PAGE TEXT START

Computer Architecture and Design - Practical 2
Due: 23 November 2023 at 12:00
This handout describes the second practical assignment of the Computer Architecture
and Design course, which represents 50% of the practical component of the course. It
consists of a programming exercise culminating in a brief written report. Assessment of
this practical will be based on the correctness of the code and the clarity of the report
as explained below. The practical is to be solved individually. Please bear in mind
the School of Informatics guidelines on Academic Misconduct. You must submit your
solutions before the due date shown above. Follow the instructions provided in Section 3
for submission details.
In this practical, you are required to explore Branch Prediction techniques using the
Intel Pin simulation tool. You are strongly advised to commence working on the simulator
as soon as possible.

PAGE TEXT END
RECORDED DATA START

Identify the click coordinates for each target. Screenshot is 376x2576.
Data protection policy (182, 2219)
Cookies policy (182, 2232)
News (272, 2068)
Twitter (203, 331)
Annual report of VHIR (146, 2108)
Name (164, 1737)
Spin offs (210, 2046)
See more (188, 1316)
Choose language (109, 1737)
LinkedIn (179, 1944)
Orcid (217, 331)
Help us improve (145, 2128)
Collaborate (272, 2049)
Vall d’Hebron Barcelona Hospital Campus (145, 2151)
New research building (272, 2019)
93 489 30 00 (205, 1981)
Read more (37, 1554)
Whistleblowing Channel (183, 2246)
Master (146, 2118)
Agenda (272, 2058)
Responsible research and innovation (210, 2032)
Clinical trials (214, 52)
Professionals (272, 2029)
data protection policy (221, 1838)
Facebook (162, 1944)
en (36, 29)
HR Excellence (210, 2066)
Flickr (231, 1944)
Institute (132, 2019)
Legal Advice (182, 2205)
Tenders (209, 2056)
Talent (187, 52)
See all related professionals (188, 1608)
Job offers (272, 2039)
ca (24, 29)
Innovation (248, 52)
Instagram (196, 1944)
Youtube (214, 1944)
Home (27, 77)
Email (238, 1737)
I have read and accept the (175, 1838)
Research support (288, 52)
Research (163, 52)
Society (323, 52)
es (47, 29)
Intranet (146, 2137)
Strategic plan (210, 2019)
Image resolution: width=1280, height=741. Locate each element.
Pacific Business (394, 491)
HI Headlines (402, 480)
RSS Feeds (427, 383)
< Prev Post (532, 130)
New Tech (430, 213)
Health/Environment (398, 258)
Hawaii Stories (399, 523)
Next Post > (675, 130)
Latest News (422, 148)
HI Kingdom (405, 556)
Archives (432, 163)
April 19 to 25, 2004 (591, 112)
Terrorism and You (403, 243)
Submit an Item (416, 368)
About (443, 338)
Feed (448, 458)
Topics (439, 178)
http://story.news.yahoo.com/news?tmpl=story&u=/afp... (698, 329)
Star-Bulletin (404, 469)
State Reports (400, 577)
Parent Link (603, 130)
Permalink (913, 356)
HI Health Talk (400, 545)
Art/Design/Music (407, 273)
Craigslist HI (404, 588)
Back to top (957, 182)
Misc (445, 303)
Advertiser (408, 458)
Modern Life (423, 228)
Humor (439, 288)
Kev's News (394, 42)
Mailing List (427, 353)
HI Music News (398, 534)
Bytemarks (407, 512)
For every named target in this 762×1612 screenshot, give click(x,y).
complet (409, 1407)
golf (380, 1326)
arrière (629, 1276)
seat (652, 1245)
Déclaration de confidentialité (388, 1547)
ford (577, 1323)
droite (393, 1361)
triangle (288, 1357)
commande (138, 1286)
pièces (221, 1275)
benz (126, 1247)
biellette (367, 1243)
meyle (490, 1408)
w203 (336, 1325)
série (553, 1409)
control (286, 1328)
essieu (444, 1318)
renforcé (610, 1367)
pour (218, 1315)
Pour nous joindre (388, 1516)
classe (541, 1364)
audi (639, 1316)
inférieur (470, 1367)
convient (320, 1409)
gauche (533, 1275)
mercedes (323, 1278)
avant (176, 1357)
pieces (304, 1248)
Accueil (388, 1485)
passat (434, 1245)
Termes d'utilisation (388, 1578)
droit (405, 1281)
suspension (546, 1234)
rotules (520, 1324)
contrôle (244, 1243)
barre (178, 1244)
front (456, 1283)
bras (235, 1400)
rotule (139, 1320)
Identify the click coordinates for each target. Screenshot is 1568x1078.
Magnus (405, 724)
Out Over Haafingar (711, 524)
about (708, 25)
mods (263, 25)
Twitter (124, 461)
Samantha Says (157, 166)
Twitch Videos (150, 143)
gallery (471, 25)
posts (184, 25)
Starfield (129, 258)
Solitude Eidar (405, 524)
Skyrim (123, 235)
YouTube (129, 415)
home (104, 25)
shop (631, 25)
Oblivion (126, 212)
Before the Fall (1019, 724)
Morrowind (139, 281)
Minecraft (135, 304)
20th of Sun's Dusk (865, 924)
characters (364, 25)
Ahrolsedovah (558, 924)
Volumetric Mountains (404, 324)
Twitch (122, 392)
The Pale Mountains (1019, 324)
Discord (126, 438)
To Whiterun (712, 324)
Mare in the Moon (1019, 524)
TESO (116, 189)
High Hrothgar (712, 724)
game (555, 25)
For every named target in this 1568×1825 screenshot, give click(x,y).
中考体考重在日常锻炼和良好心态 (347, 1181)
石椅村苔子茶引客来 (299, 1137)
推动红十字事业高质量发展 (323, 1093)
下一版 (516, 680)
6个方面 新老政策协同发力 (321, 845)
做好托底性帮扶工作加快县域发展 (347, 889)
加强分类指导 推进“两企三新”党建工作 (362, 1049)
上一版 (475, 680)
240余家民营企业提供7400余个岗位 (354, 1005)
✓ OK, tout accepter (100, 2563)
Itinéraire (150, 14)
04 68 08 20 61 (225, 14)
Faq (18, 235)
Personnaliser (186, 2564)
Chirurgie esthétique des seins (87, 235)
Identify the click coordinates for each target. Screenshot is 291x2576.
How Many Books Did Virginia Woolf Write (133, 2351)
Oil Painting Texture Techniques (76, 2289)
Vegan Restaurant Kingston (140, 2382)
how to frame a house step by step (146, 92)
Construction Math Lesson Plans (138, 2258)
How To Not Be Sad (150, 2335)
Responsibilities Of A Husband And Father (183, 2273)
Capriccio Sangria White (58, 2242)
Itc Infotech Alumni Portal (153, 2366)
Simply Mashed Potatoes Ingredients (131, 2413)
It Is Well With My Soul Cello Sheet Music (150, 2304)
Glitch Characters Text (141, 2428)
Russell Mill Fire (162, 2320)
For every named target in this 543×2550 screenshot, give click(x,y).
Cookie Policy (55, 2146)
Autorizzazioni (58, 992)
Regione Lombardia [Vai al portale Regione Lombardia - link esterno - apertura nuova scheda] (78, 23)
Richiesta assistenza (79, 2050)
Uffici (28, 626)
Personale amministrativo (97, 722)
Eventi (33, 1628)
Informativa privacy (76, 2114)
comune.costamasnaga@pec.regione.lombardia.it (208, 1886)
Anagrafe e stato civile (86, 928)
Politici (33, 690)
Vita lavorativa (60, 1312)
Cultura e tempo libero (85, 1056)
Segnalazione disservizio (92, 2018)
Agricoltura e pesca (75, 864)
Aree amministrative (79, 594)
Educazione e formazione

RECORDED DATA END

EXERCISE DETAILS » Copy word for word the portion of the assignment handout from "Computer Architecture and" to "soon as possible.".

TASK ANSWER »
Computer Architecture and Design - Practical 2
Due: 23 November 2023 at 12:00
This handout describes the second practical assignment of the Computer Architecture
and Design course, which represents 50% of the practical component of the course. It
consists of a programming exercise culminating in a brief written report. Assessment of
this practical will be based on the correctness of the code and the clarity of the report
as explained below. The practical is to be solved individually. Please bear in mind
the School of Informatics guidelines on Academic Misconduct. You must submit your
solutions before the due date shown above. Follow the instructions provided in Section 3
for submission details.
In this practical, you are required to explore Branch Prediction techniques using the
Intel Pin simulation tool. You are strongly advised to commence working on the simulator
as soon as possible.